Myofunktionelle Störungen (MFS), Infantiles Schlucken

Eine Myofunktionelle Störung (MFS) beinhaltet eine Fehlfunktion der Muskulatur im Mund- und Gesichtsbereich. Durch das muskuläre Spannungsungleichgewicht sind Lippen-, Zungen- und Gesichtsmuskeln zu angespannt oder zu schwach sichtbar. Oft sind mehrere Strukturen der Bewegungs- und Koordinationsabläufe sowie die Gesamtkörperhaltung betroffen.

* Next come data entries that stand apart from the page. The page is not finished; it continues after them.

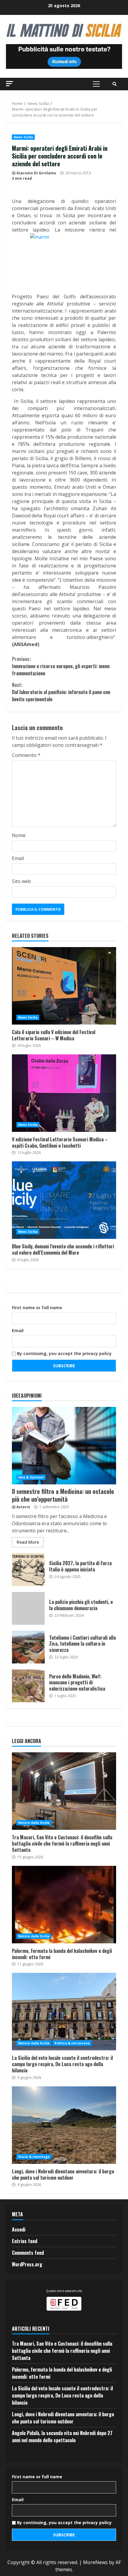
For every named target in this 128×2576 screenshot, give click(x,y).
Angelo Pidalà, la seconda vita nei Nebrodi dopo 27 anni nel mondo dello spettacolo (62, 2436)
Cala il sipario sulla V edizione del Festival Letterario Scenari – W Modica (64, 986)
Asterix (23, 1506)
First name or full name (37, 1307)
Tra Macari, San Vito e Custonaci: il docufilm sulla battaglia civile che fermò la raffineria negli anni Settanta (64, 1791)
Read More (28, 1542)
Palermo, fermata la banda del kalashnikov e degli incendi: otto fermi (64, 1904)
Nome (19, 835)
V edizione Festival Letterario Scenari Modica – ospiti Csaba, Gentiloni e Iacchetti (64, 1093)
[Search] (115, 84)
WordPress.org (27, 2264)
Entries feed (24, 2241)
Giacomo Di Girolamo (36, 173)
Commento (26, 755)
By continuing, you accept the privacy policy (64, 1353)
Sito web (21, 881)
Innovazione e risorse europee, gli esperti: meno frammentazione (61, 666)
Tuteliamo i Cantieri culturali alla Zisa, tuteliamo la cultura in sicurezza (28, 1647)
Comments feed (28, 2252)
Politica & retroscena (72, 2043)
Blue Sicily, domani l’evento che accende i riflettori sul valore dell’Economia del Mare (64, 1200)
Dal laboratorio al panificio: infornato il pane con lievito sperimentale (61, 692)
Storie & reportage (34, 2157)
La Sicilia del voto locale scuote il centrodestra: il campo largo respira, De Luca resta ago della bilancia (64, 2011)
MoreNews (95, 2562)
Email (18, 858)
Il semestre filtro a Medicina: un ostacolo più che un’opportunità (64, 1445)
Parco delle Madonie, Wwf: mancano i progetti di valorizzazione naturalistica (28, 1685)
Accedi (18, 2229)
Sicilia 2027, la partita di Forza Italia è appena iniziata (28, 1569)
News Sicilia (23, 137)
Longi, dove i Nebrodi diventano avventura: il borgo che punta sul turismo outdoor (64, 2125)
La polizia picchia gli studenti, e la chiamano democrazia (28, 1608)
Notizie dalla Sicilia (33, 1823)
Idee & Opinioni (31, 1477)
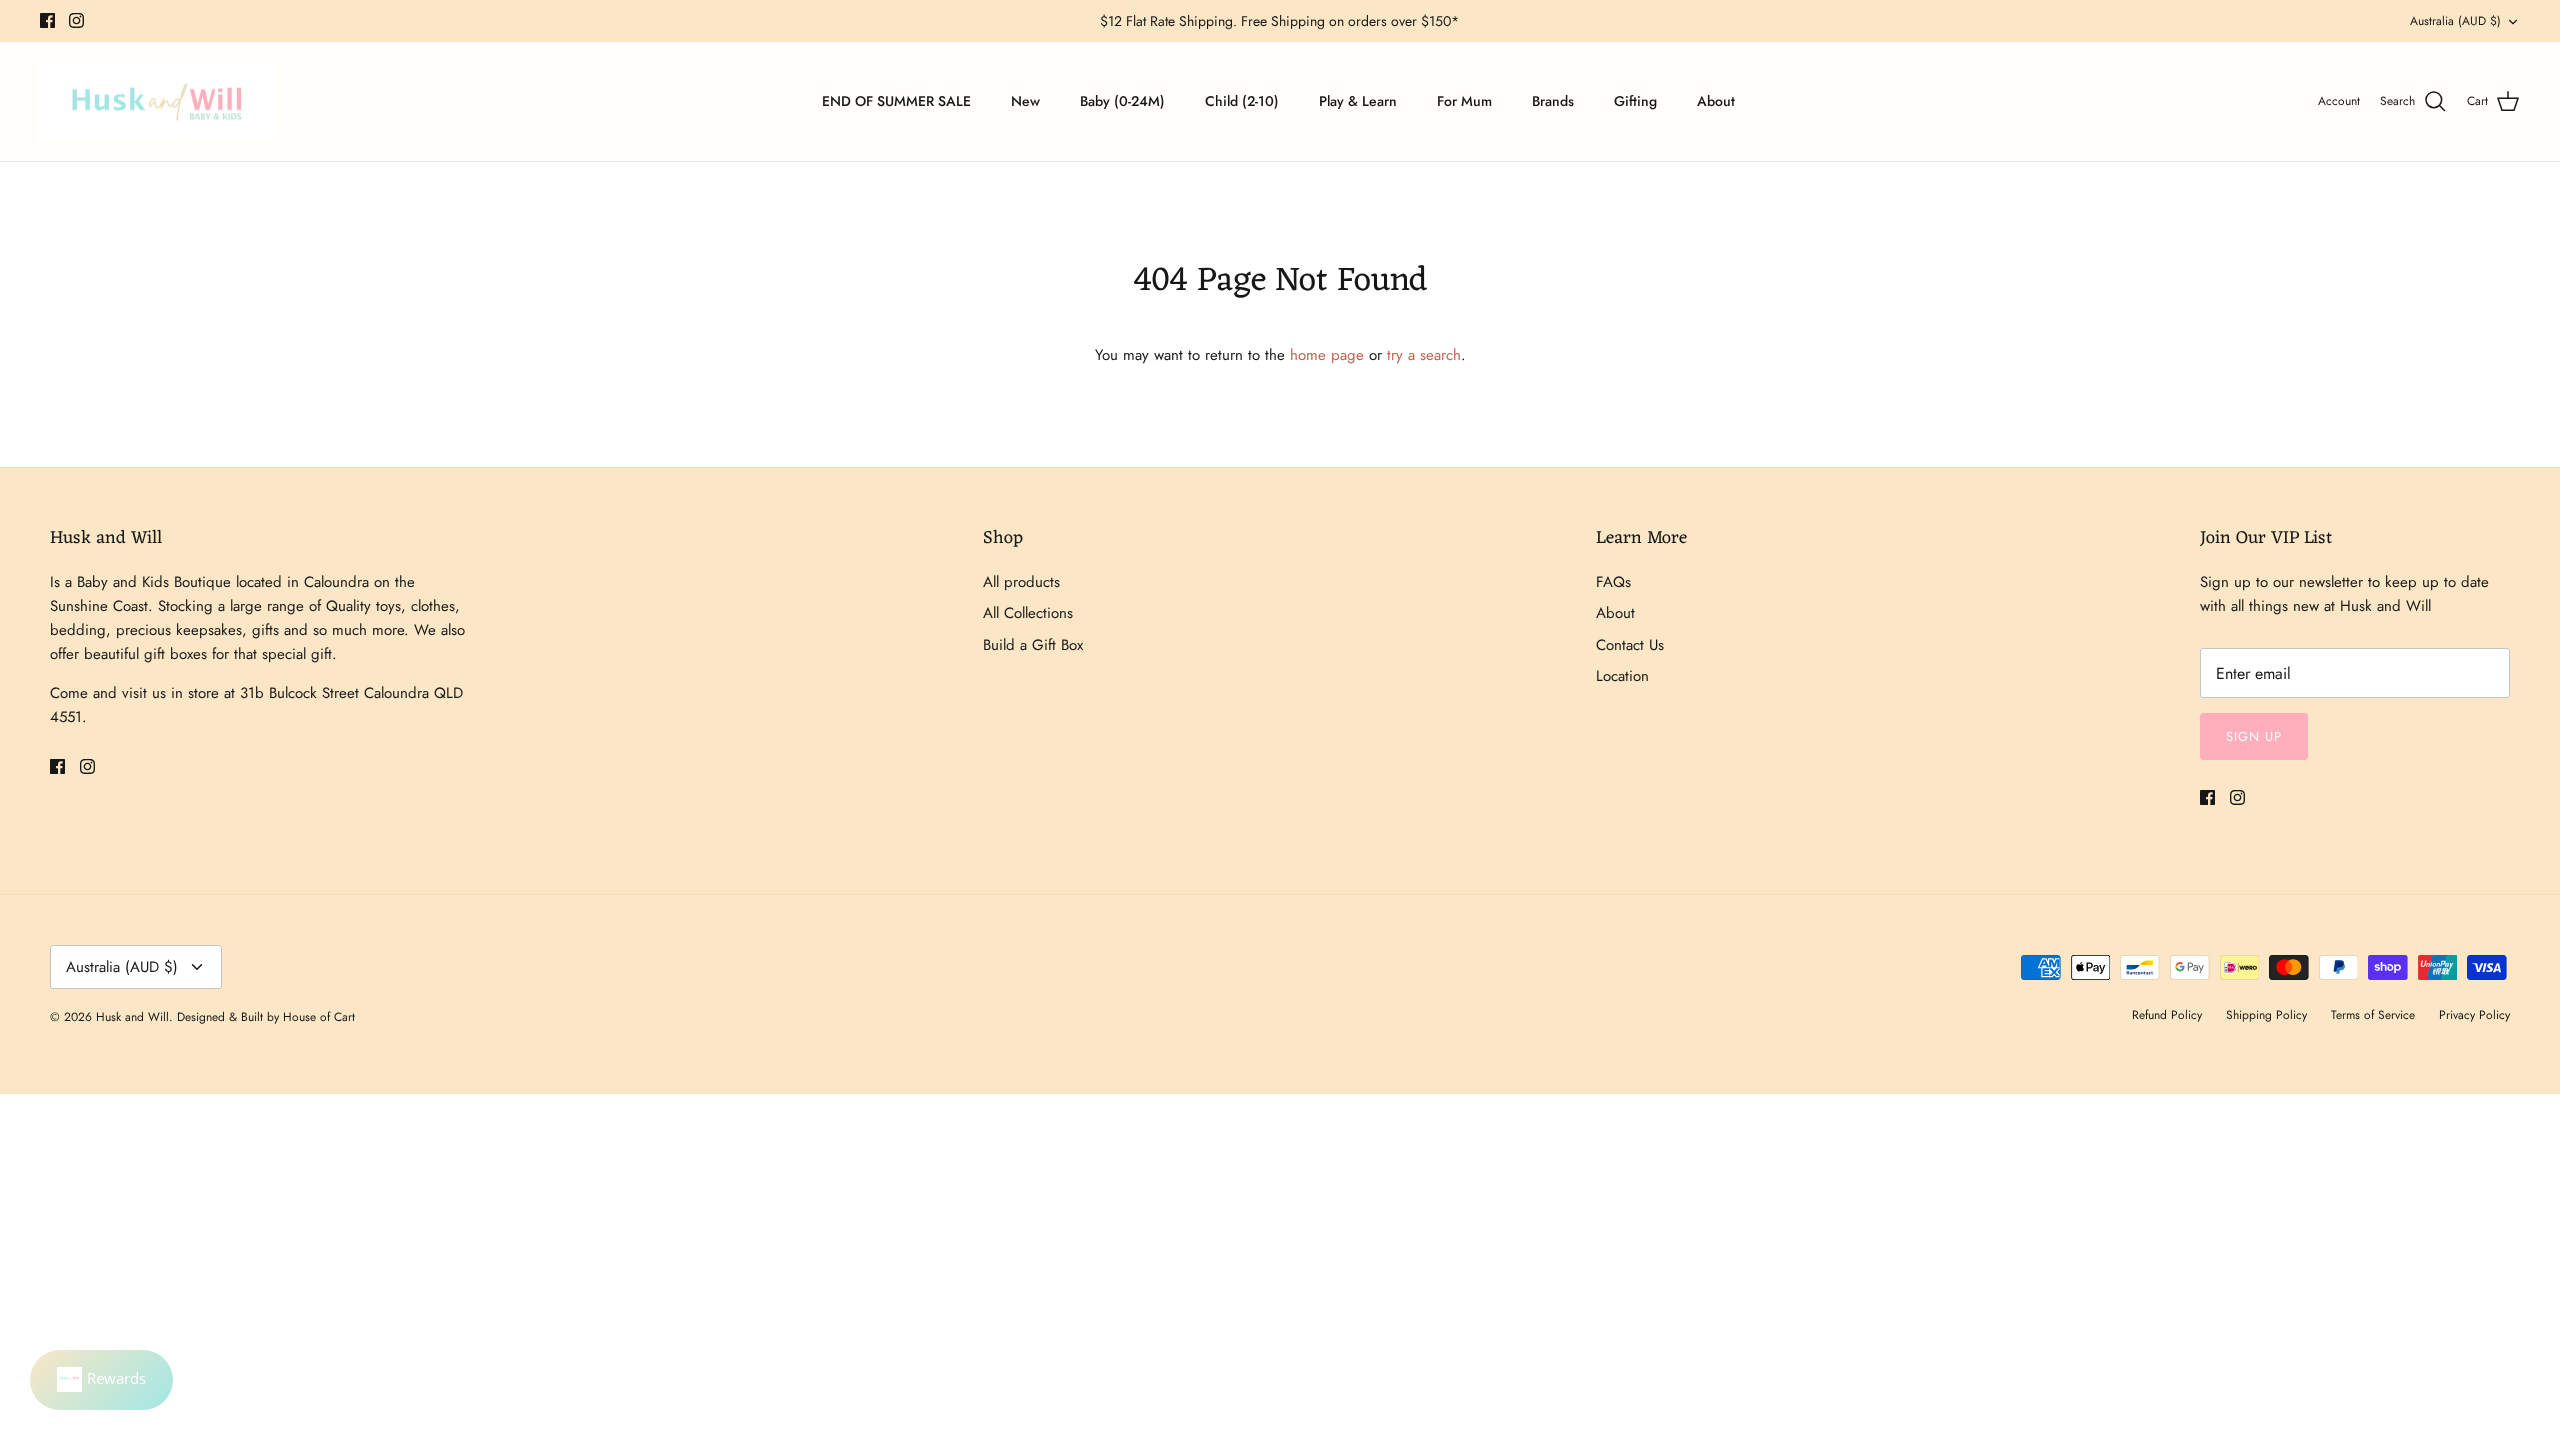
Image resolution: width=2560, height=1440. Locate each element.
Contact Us (1630, 645)
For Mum (1464, 101)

Folgende Symptome können auftreten und behandelt werden:

  • auffällige Aussprache (z.B. Lispeln/ Sigmatismus)
  • offener Mundstand, Mundatmung
  • verkürzte Oberlippe
  • vermehrter Speichelfluss
  • sensorische und motorische Defizite
  • gestörte Kau-, Beiß- und Schluckentwicklungen
  • Zahn- und Kieferfehlstellungen

Infantiles Schlucken ist ein Schluckverhalten in Form von Zungenpressen gegen die Schneidezähne. Für den zahnlosen Säugling ist dies physiologisch, d.h. normal. Wenn Kinder jedoch zu lange einen Schnuller benutzen oder am Finger lutschen, gewöhnen sie sich dieses Zungenpressen dauerhaft an. Bei Vorschulkindern, Schulkindern und auch bei Jugendlichen kann das zu Zahnfehlstellungen und Verformungen des Kiefers führen.

Eine nicht behandelte Myofunktionelle Störung kann sich zu einer CMD (Craniomandibuläre Dysfunktion), einer Kiefergelenkfehlfunktion, entwickeln. Hier ist oft die enge Zusammenarbeit mit PhysiotherapeutInnen hilfreich.